新規投資家としてValor Equity Partners、Point72 Ventures、Seven Seven Sixが挙げられており、Khosla VenturesやGeneral Catalystなど既存投資家も参加する見込みだ。ただし、ラウンドはまだ最終調整中で、調達額や条件は確定していない。関係筋は、投資家からの需要が高く、ラウンドはオーバーサブスクライブの状態だと説明している。
主なポイント
- 短期間で評価額が上昇。 GIは数週間前、評価額23億ドルで3億2,000万ドルを調達した。今回、60億ドルのプレマネー評価額が実現すれば、フィジカルAIへの投資家の期待が強まっていることを示す。ただし、最終条件は変わる可能性がある。

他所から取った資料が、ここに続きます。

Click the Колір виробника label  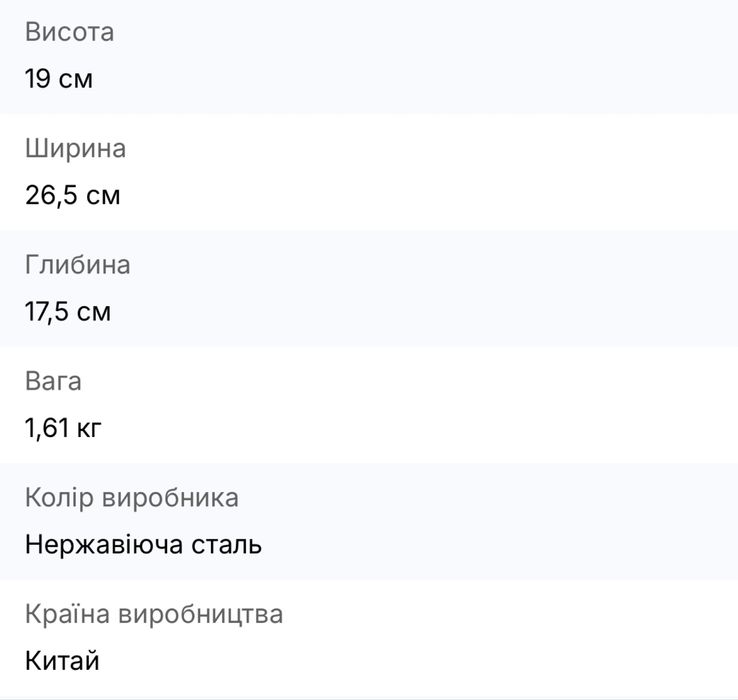[x=131, y=497]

- ゲームプレーを行動データとして利用。 CEOのPim de Witte氏は昨年10月、ゲーム動画共有プラットフォームMedalからGIをスピンアウトした。同社は、膨大なゲームプレー時間と、プレーヤーがいつどのボタンを押したかを記録する「アクションラベル」を初期データの一部として活用している。
- 目標は行動する基盤モデル。 GIは、AIエージェントに空間と時間の中で移動する方法を学習させる基盤モデルを開発している。単に映像を認識するだけでなく、行動、タイミング、結果の関係を捉え、異なるタスクや身体的な実装へ能力を移すことが狙いだ。

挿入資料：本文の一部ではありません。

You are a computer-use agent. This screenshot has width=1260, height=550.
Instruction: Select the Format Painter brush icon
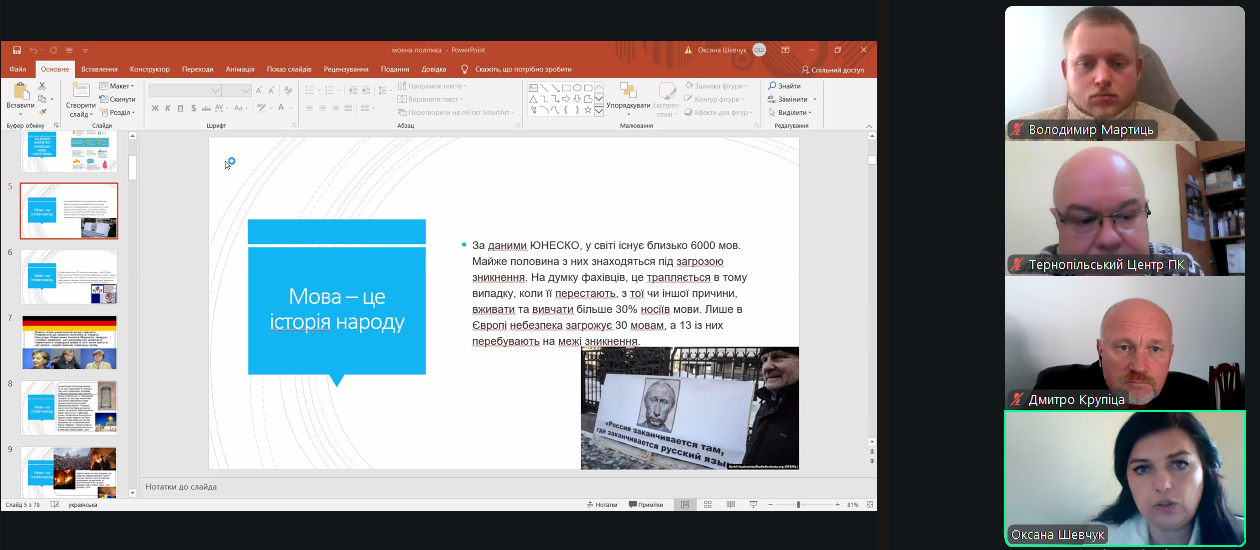pyautogui.click(x=42, y=112)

- 次の重点はロボット。 新たな資金はモデルの改善、計算基盤の拡充、人材採用に充てる計画だ。GIはCoreWeaveとの提携も進めており、今後はロボットなどの実体にモデルを組み込むことに重点を置く。
- 投資家の顔ぶれにも意味。 Valor Equity PartnersはSpaceXへの投資で知られる。GIへの投資が確認されれば、同ファンドがSpaceX以来初めて参加するAIラボへの投資となり、基盤モデルと先端ハードウェアの接近を印象づける。
意義と課題
GIの資金調達は、AI企業の評価基準が変わりつつあることを示している。モデルがもっともらしい出力を生成できるかだけでなく、状態を維持し、変化する環境に反応し、フィードバックから学習し、その能力を機械へ移せるかが問われ始めている。ゲームデータは、静止した画像や文章と異なり、時間順の操作、選択、環境の変化を含むため、行動モデルの訓練に適している可能性がある。
一方、ゲームからロボットへの移行は容易ではない。現実世界にはセンサーのノイズ、機械ごとの違い、物理的制約、安全性の問題がある。仮想環境での成果だけで、ロボットを安定して制御できるとは限らない。アクションラベルが幅広いタスクへの汎化を支えられるか、現実のロボットデータを実用的なコストで得られるかが、今後の重要な検証点になる。
調達が成立すれば、具身AIをめぐる資金競争をさらに加速させ、モデル企業、計算資源の提供者、ロボット企業の連携を促す可能性がある。ただし現時点では、60億ドルという数字は技術成熟度の確定的な評価ではなく、市場の期待を表す指標として見るべきだ。